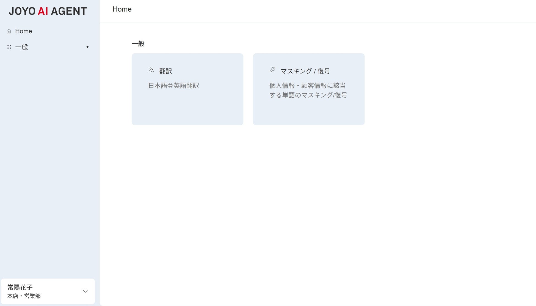
Task: Click the 一般 section heading
Action: click(x=138, y=43)
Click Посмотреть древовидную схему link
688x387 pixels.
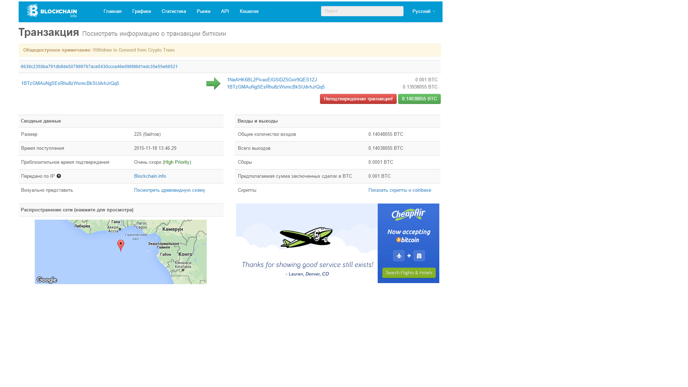(x=169, y=190)
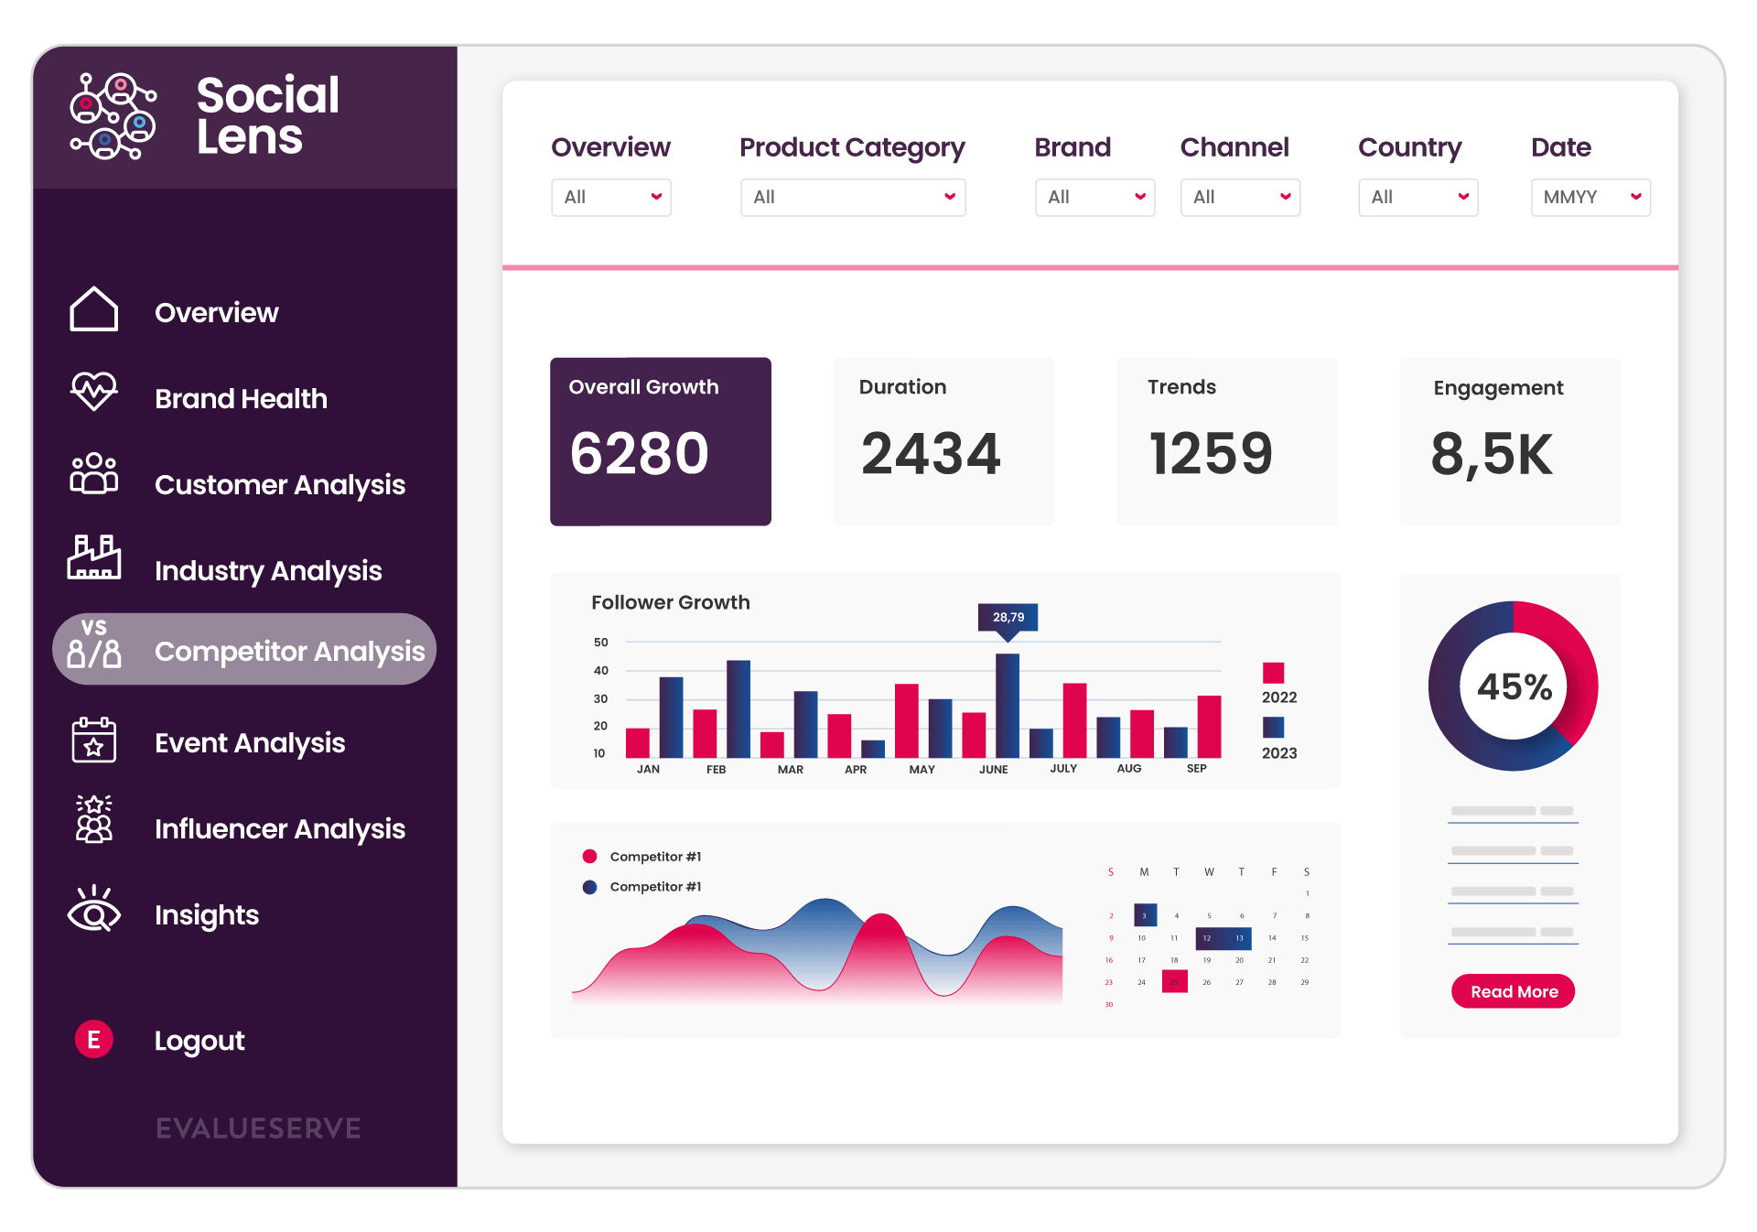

**Assignment:**
Exactly the lines from the one containing "Click Посмотреть древовидную схему link" through the last line of the data above should be output, both ends included, with every picture left out.

**Expected answer:**
Click Посмотреть древовидную схему link
688x387 pixels.
(x=169, y=190)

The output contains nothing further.